George Mackay in the mysterious time travel drama

A ghostly story that is not exactly a ghost story, Nevada rose It is a typically imaginative film by director Mark Jenkin. But here he has recognizable actors and a much more pronounced narrative than in his last feature film, the completely enigmatic Ins men (2022). That does not mean that the plot is direct. He returns to himself more than once, and this is essentially a film of existential questions wrapped in elegant images and a haunted atmosphere.

It is also a mysterious travel film that benefits greatly from its convincing and realistic performance by George Mackay (1917 and The beast). Anchor the movie actually as Nick, a place whose fishing village in Cornwall is falling apart. He gets edible from a food bank and the roof is dripping on his wife and little daughter. Callum Turner (The boys in the boat) is Liam, a stranger who goes to that city, without a place to sleep or money.

Nevada rose

The final result

Elegant and enigmatic.

Event: Venice Film Festival (Horizons)
Cast: George Mackay, Callum Turner, Rosalind Eleazar, Francis Magee, Mary Woodvine, Adrian Rawlins, Edward Rowe
Director and writer: Mark Jenkin

1 hour 54 minutes

And on the shore, a small fishing boat called La Rosa de Nevada that was lost in the sea 30 years before has floated back. Two men disappeared along with him. One was Tina’s husband (Rosalind Eleazar), the mother of two adult daughters without remembering her father. The other was the son of Nick’s neighbors, the Richards (Mary Woodvine and Adrian Rawlins). Mrs. Richards, aged and confused, insists that Nick “my son returns home.” Its devastated appearance, with long white hair, and its pronouncement as a seer is a carefully placed track that there will be supernatural touches ahead. (Jenkin himself seems tormented by lost fishermen, which appear in each of his three features so far).

From the beginning, Jenkin combines his typical imagist style with the story of Nick and Liam, who go out with the pattern of the boat recovered as fishermen. The film opens with a series of shots made to seem that they are in an old scratched film, with first planes of rusty chains and broken wood, which we realize later is the old rotting boat.

But where Ins men – The story of a single woman on an island that sees visions of previous centuries – It is a series of scenes without much impulse forward, Nevada rose It has convincing suspense elements. When Nick goes to the sea, he finds a warning carved on the wall of his bunk: salt from the boat now. And when they return to the coast, Nick and Liam are found in 1993. The city seems to be flourishing, with the bar once discussed now full of people and full of life. The food bank that Nick visited is a post office. If men are lost in the past forever or can return to the present, going out to sea again is the question they will have to try.
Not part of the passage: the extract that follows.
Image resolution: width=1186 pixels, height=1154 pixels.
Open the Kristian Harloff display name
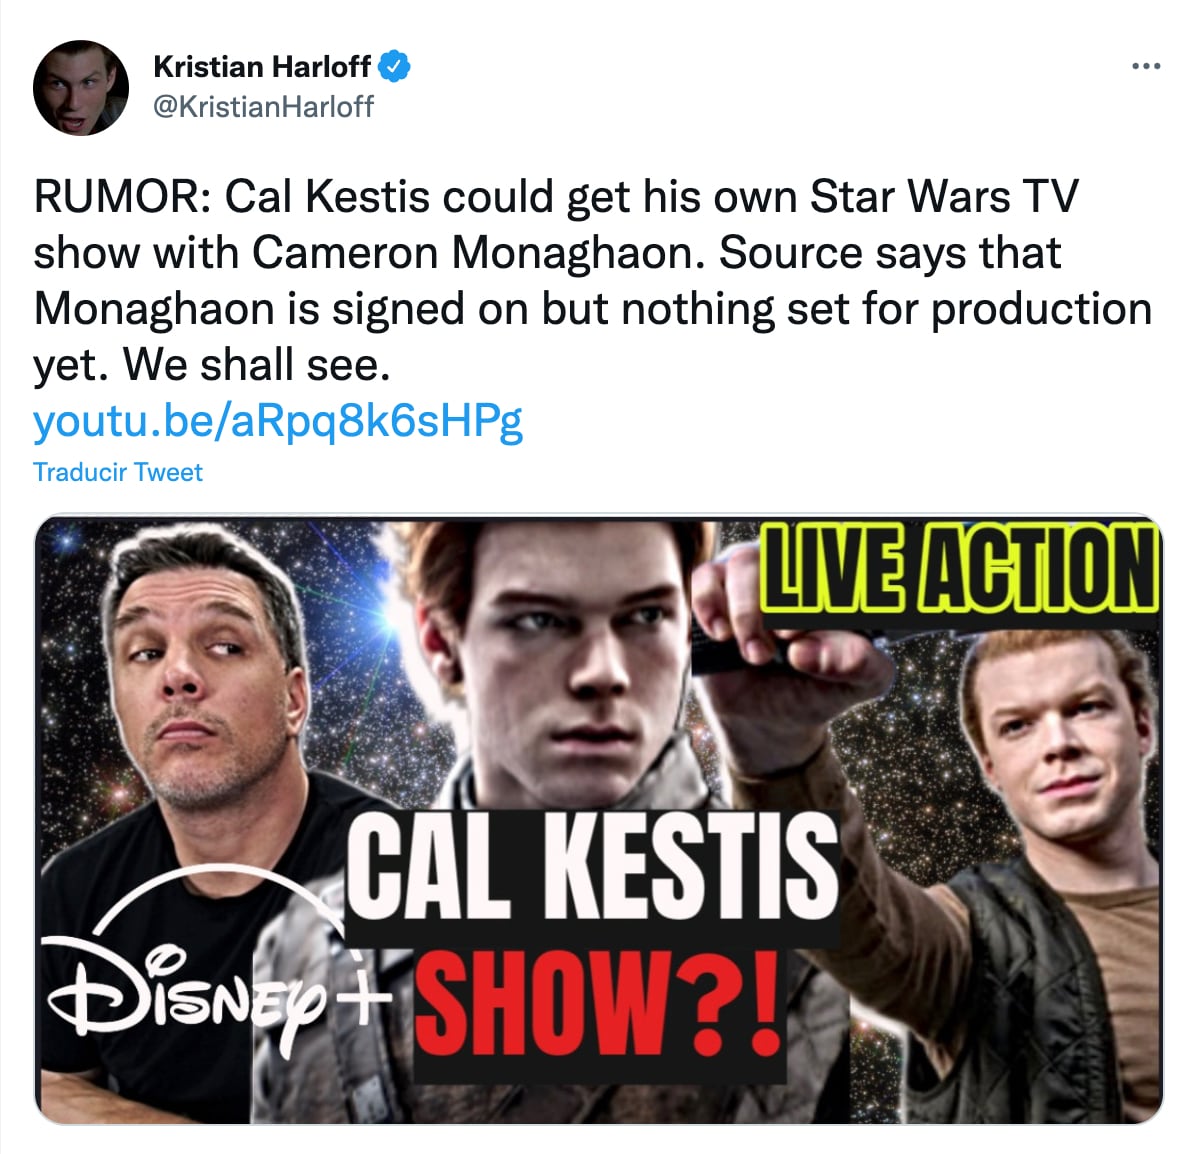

Mackay gives Nick a haunted look from the beginning, it is not surprising that a man fights to feed his family. The time transfer suggests retrospectively that there may be more behind that expression, but the performance is especially moving because Mackay never winks to any other possibility in the previous scenes. Nick’s confusion when he lands in the past is painful, and also his desperate desire to return with his wife and daughter. Turner has less to work as the stranger whose history we do not know, and too frequently Liam seems blank, but the character becomes more intriguing in the 1993 scenes. Eleazar is soft in both frames of time, in a performance that keeps us intelligently guessing how much he knows or wants to know tub.

A photograph of the two men who lost is a recurring image, sometimes a real photo in the houses today, sometimes simply on the screen. What really happened to them? Nick wakes up from dreams, which can be memories. Ambiguity is deliberate as the film raises identity questions and family connections.

Although Jenkin’s style to focus on images instead of history is reduced, it is still prominent, and sometimes an uncomfortable adjustment with narration. There are too many fish shots that are dragged, they are destroyed and only look at us from an ice bed. But the style itself is impressive. Jenkin is almost a single man team, as a writer, director, director of photography and editor. He also designed the sound, an important element here, with blows and ticing and a disconcerting note of music that has just been in the air. Like the appearance of Mrs. Richards, the sound landscape adds a supernatural dye without enjoying terror tropes. And the images themselves, as the bright and bold color of the boat in the sea, are elegant compositions even when they do not combine well enough with the narrative.

Jenkin has said in the statement of a director that his film is concerned about “personal sacrifice, the power of the community and what it means to be part of society today.” These issues are not always registered, but that should not matter because their eloquent art always invites interpretation.